Something has to be done urgently to stop the out of control Obama-Reid-Pelosi spending machine, and no government agency should be immune from budget scrutiny. We must make sure, however, that we do nothing to undermine the effectiveness of our military. If we lose wars, if we lose the ability to deter adversaries, if we lose the ability to provide security for ourselves and for our allies, we risk losing all that makes America great! That is a price we cannot afford to pay.
I've spoken with a few military leaders who, rather dourly, think America is headed down the same road as the British circa the Suez Crisis, where overextension of a strained British armed forces, massive foreign debt, and the draining weight of a new welfare state swiftly unraveled the mightiest empire in history. In the 50s, the British had America on hand to fill the power vacuum. Today there are no benevolent powers to fill the void should America abdicate its unique role in world affairs, only eager and unstable actors like Russia and China, whose belief in their own territorial destiny borders on religious.

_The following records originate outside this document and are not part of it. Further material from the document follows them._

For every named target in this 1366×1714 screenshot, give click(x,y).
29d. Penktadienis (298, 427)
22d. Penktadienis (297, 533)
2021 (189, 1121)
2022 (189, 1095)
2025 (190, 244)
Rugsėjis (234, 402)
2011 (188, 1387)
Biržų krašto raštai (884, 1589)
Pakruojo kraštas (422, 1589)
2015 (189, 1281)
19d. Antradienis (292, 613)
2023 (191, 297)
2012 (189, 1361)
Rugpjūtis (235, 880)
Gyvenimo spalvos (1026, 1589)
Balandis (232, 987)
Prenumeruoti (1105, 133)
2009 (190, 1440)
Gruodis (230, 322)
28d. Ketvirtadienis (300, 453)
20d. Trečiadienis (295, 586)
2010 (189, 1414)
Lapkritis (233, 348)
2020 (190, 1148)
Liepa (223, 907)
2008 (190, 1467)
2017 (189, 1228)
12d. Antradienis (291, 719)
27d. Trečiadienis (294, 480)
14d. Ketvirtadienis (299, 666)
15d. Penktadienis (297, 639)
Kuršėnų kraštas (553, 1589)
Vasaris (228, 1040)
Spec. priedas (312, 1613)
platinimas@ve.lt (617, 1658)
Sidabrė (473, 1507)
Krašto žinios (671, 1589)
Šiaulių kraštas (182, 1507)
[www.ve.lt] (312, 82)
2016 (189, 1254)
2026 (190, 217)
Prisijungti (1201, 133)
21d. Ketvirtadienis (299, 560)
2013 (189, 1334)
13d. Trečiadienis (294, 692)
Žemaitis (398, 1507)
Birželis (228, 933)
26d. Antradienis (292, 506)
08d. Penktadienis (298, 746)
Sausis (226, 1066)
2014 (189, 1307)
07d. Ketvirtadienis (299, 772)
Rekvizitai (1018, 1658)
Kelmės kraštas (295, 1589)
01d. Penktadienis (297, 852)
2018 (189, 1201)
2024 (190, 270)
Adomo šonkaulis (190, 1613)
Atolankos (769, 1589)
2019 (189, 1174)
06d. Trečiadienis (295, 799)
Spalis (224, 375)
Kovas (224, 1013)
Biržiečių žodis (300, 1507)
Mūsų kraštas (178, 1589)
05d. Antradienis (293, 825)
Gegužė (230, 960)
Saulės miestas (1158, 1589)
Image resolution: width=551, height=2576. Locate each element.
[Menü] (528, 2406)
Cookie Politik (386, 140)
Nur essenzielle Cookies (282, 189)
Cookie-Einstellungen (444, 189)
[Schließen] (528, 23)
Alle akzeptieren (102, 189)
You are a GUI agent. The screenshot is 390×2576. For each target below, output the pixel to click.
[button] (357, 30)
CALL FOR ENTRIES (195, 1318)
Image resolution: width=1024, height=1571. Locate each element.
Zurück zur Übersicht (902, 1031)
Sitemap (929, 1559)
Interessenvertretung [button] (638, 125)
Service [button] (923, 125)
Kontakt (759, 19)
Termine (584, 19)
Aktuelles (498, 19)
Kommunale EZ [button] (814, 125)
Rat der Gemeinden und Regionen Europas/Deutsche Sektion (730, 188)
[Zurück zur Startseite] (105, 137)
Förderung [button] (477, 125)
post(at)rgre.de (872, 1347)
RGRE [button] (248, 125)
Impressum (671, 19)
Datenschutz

Some argue that our military power is directly reliant on our economic power, but the relationship is more symbiotic. Our economy thrives because of the security provided by the U.S. military. That's never been more true than today, a time when our Armed Forces serve as vanguards of realms like space and cyberspace, without which the modern, globalized economy could not exist. The period of Pax Romana was ushered in on the might of Roman legions who controlled the empire's highways, while the peace and prosperity of the Pax Brittanica was derived from the free and safe sea lanes guarded by the Royal Navy. America's security responsibilities are multi-dimensional and far more complex than those of imperial Rome or Britain. Providing the international community with stability and security is a responsibility that we abandon at our own peril. Ed Morrissey at Hot Air encapsulates this succinctly:
Democrats have made a lot of noise of late about reducing the military budget in order to demonstrate fiscal discipline, but Palin reminds her readers that defense is the main Constitutional duty of the federal government. There is certainly room for improvement in efficiency and procurement, which is a morass even in the best of times, but reduction of forces is a bad idea for a nation at war. The Navy appears to be their main target, but our Navy remains the protector of trade routes and the basic extension of American power around the globe. The problem with retreating from that position will be the question of who fills the vacuum — and the answer to that question would almost certainly be China.